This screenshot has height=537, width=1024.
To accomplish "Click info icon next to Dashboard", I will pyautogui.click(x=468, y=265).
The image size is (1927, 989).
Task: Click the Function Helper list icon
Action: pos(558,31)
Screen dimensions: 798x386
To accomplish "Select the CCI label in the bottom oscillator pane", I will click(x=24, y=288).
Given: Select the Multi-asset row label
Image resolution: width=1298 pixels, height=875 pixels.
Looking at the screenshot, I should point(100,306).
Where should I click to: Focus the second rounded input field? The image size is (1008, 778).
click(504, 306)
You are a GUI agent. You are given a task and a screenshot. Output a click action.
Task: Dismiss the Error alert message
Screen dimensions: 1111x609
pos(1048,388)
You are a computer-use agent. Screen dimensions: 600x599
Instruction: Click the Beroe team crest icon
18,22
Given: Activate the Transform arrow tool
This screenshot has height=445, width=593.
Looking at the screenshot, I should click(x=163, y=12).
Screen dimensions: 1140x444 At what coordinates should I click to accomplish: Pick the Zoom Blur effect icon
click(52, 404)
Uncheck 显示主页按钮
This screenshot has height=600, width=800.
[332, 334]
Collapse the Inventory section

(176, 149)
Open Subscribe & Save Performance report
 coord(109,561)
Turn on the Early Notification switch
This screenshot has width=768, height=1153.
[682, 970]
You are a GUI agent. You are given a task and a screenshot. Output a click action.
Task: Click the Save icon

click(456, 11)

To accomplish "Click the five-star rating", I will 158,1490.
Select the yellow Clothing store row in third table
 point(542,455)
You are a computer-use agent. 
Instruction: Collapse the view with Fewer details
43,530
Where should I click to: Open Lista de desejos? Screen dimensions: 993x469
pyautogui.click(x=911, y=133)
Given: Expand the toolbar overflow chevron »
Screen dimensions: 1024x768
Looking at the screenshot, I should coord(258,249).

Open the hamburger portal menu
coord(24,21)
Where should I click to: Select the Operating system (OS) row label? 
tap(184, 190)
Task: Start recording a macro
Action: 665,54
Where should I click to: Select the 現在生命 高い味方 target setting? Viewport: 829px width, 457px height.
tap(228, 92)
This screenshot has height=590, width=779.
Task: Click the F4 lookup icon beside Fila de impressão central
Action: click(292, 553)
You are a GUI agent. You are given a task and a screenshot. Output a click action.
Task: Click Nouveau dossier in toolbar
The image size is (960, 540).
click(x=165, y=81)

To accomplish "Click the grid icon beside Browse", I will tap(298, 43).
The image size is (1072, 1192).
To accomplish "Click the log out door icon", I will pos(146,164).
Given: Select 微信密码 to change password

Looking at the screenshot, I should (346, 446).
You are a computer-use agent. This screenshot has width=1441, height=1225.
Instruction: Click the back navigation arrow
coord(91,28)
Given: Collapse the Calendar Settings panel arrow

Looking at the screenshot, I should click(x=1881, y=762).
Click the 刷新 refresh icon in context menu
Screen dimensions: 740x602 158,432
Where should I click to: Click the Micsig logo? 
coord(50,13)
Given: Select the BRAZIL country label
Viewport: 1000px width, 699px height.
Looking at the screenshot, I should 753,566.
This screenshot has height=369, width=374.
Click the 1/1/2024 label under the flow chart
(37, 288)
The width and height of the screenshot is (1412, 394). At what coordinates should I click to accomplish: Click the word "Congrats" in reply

□ □ □ □

== About this exercise ==
Copy out each line above, character for character.

== Completed exercise ==
This screenshot has height=537, width=1024.
To accomplish "Click info icon next to Dashboard", I will pyautogui.click(x=468, y=265).
The image size is (1927, 989).
Task: Click the Function Helper list icon
Action: pos(558,31)
Screen dimensions: 798x386
To accomplish "Select the CCI label in the bottom oscillator pane", I will click(x=24, y=288).
Given: Select the Multi-asset row label
Image resolution: width=1298 pixels, height=875 pixels.
Looking at the screenshot, I should point(100,306).
Where should I click to: Focus the second rounded input field? The image size is (1008, 778).
click(504, 306)
You are a GUI agent. You are given a task and a screenshot. Output a click action.
Task: Dismiss the Error alert message
Screen dimensions: 1111x609
pos(1048,388)
You are a computer-use agent. Screen dimensions: 600x599
Instruction: Click the Beroe team crest icon
18,22
Given: Activate the Transform arrow tool
This screenshot has height=445, width=593.
Looking at the screenshot, I should click(x=163, y=12).
Screen dimensions: 1140x444 At what coordinates should I click to accomplish: Pick the Zoom Blur effect icon
click(52, 404)
Uncheck 显示主页按钮
This screenshot has height=600, width=800.
[332, 334]
Collapse the Inventory section

(176, 149)
Open Subscribe & Save Performance report
 coord(109,561)
Turn on the Early Notification switch
This screenshot has width=768, height=1153.
[682, 970]
You are a GUI agent. You are given a task and a screenshot. Output a click action.
Task: Click the Save icon

click(456, 11)

To accomplish "Click the five-star rating", I will 158,1490.
Select the yellow Clothing store row in third table
 point(542,455)
You are a computer-use agent. 
Instruction: Collapse the view with Fewer details
43,530
Where should I click to: Open Lista de desejos? Screen dimensions: 993x469
pyautogui.click(x=911, y=133)
Given: Expand the toolbar overflow chevron »
Screen dimensions: 1024x768
Looking at the screenshot, I should coord(258,249).

Open the hamburger portal menu
coord(24,21)
Where should I click to: Select the Operating system (OS) row label? 
tap(184, 190)
Task: Start recording a macro
Action: 665,54
Where should I click to: Select the 現在生命 高い味方 target setting? Viewport: 829px width, 457px height.
tap(228, 92)
This screenshot has height=590, width=779.
Task: Click the F4 lookup icon beside Fila de impressão central
Action: click(292, 553)
You are a GUI agent. You are given a task and a screenshot. Output a click action.
Task: Click Nouveau dossier in toolbar
The image size is (960, 540).
click(x=165, y=81)

To accomplish "Click the grid icon beside Browse", I will tap(298, 43).
The image size is (1072, 1192).
To accomplish "Click the log out door icon", I will pos(146,164).
Given: Select 微信密码 to change password

Looking at the screenshot, I should (346, 446).
You are a computer-use agent. This screenshot has width=1441, height=1225.
Instruction: Click the back navigation arrow
coord(91,28)
Given: Collapse the Calendar Settings panel arrow

Looking at the screenshot, I should click(x=1881, y=762).
Click the 刷新 refresh icon in context menu
Screen dimensions: 740x602 158,432
Where should I click to: Click the Micsig logo? 
coord(50,13)
Given: Select the BRAZIL country label
Viewport: 1000px width, 699px height.
Looking at the screenshot, I should 753,566.
This screenshot has height=369, width=374.
Click the 1/1/2024 label under the flow chart
(37, 288)
The width and height of the screenshot is (1412, 394). At what coordinates should I click to accomplish: Click the word "Congrats" in reply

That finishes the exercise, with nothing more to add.